Welchem Wähler ist schon bewusst, dass er mit seinem Kreuzchen bei Daniel Cohn-Bendit die schottischen Nationalisten und die schwedischen Antieuropäer unterstützt? Dass zu Angela Merkels Europäischer Volkspartei (EVP) auch Silvio Berlusconis Forza Italia gehört? Dass ein EVP-Wähler sich nicht nur Helmut Kohls europäisches Erbe, sondern auch die Daueropposition der britischen Tories gegen eine europäische Verfassung einhandelt? Das Dilemma ist kaum aufzulösen. Die Parteienlandschaft in Europa ist so bunt, dass sich daraus nur mühsam so genannte „politische Familien“ schmieden lassen, die die widerstreitenden Ziele unter einem Dach zusammenzwingen.
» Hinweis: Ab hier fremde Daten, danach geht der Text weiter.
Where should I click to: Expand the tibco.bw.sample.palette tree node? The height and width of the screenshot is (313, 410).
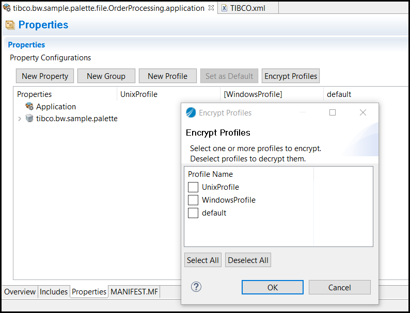(20, 119)
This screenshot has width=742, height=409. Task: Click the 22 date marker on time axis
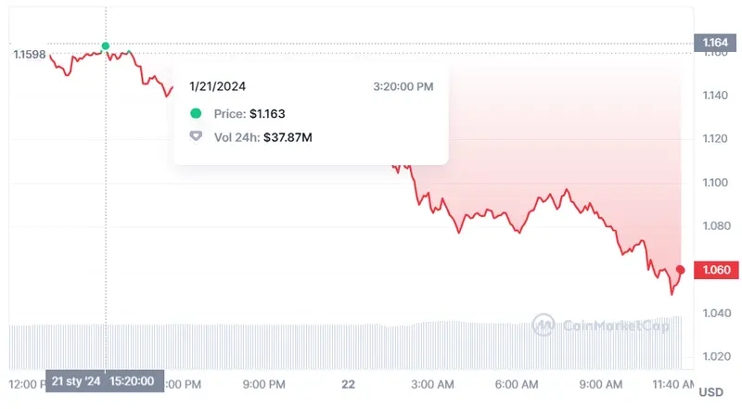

Mit der Erweiterung wird der Flickenteppich noch vielfältiger. Ob rechtsliberale Neue Ära in Lettland oder das linke „Bündnis für Menschenrechte im vereinten Lettland“, ob polnische Bauernpartei, Partei der ungarischen Minderheit in der Slowakei oder Demokratisches Linksbündnis des polnischen Regierungschefs Leszek Miller – die Parteienlandschaft in den jungen Demokratien ändert sich ständig und ist nur schwer in den klassischen parteipolitischen Schubladen des alten Europa unterzubringen.
Die Alternative wäre ein Europaparlament ohne Fraktionen. Das würde für den Wähler deutlich sichtbar machen, wie diffus die Strömungen in diesem Gremium tatsächlich sind. Den Prozess allerdings, aus dem republikanischen Debattierclub allmählich ein arbeitsfähiges politisches Organ zu machen, würde das um Jahrzehnte zurückwerfen.
Etikettenschwindel ist also der Preis, den Europas Wähler für mehr Demokratie bezahlen müssen. Dagegen hilft nur, sich nicht auf die Verpackung zu verlassen und den Inhalt genauer zu betrachten, bevor man seine Entscheidung trifft.